[Source records — start]
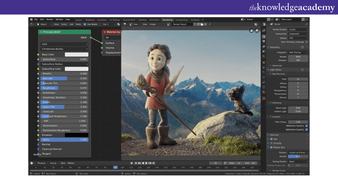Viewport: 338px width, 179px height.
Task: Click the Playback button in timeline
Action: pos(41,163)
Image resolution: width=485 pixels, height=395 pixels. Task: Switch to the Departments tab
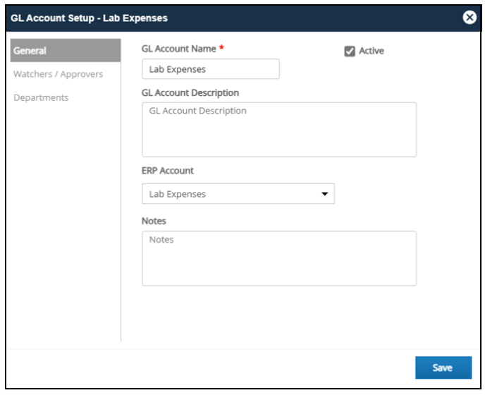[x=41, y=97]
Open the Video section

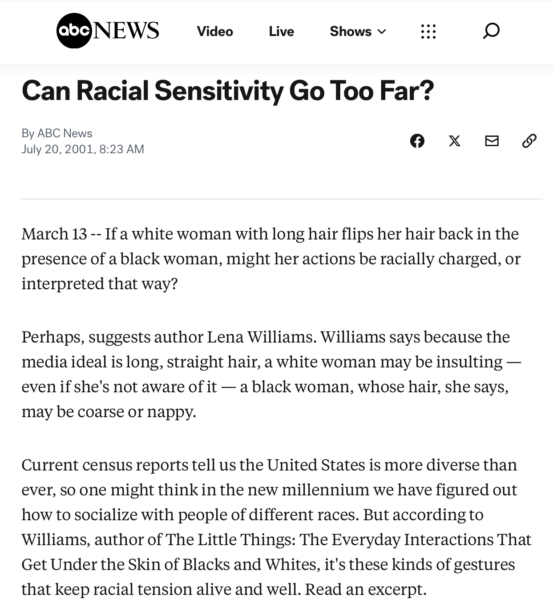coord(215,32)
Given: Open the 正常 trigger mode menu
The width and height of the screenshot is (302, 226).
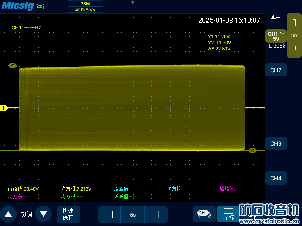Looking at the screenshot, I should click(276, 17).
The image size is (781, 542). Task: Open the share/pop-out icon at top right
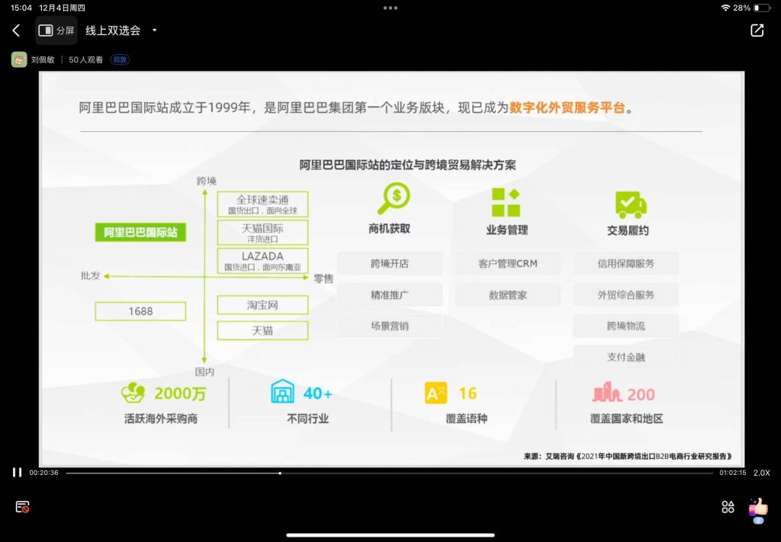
[Source records — finish]
[Source records — start]
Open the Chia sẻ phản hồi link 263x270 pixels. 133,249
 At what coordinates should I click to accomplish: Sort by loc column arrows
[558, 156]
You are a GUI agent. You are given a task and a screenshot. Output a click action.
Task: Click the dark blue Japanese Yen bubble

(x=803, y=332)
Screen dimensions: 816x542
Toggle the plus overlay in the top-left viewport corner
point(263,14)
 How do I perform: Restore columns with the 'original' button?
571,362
[Source records — finish]
[Source records — start]
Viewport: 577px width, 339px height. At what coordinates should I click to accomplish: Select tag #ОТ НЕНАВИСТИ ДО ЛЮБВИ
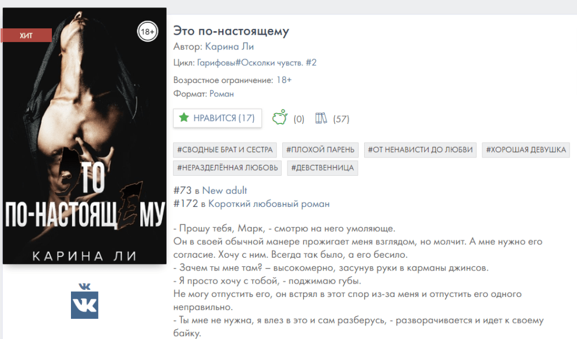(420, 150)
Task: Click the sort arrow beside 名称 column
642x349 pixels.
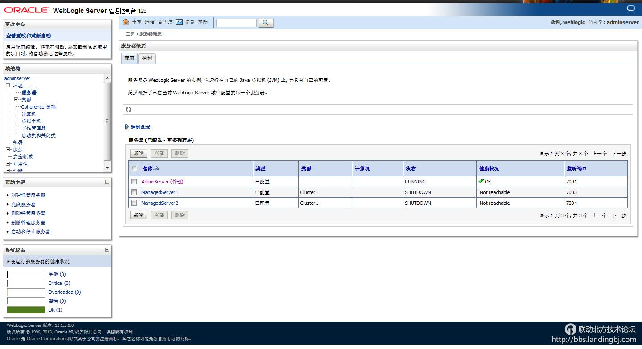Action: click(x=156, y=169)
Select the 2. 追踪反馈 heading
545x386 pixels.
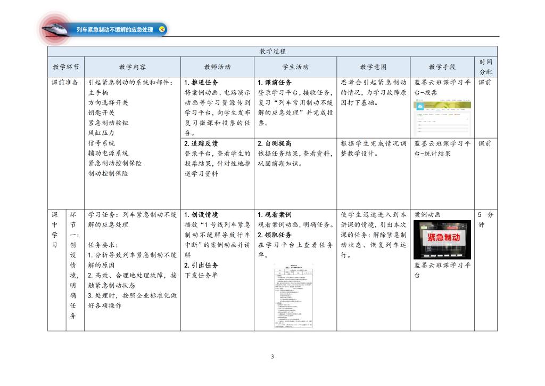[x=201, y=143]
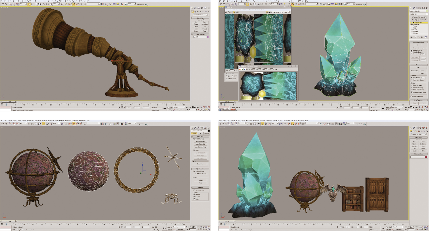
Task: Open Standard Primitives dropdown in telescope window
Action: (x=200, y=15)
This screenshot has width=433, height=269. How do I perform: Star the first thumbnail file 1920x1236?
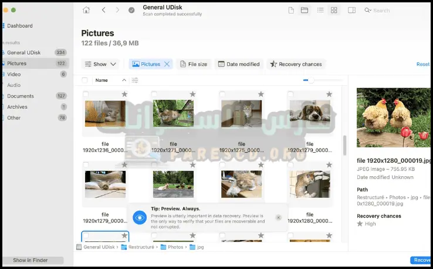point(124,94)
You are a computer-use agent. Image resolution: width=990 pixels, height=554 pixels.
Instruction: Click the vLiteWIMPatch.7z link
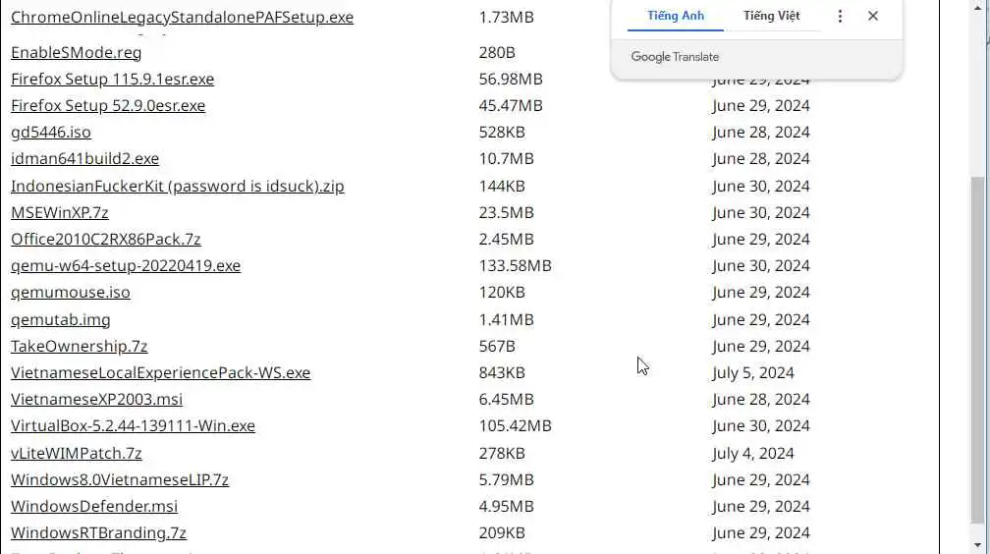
[Source records — finish]
Copy the lines above between the one holding "Image resolution: width=485" and the one holding "The image size", inclusive. Drop the pictures.

• Exercise answer:
Image resolution: width=485 pixels, height=395 pixels. Task: Switch to the Departments tab
[x=41, y=97]
Open the Video section

coord(215,32)
Given: Open the 正常 trigger mode menu
The width and height of the screenshot is (302, 226).
Looking at the screenshot, I should click(276, 17).
The image size is (781, 542). Task: Open the share/pop-out icon at top right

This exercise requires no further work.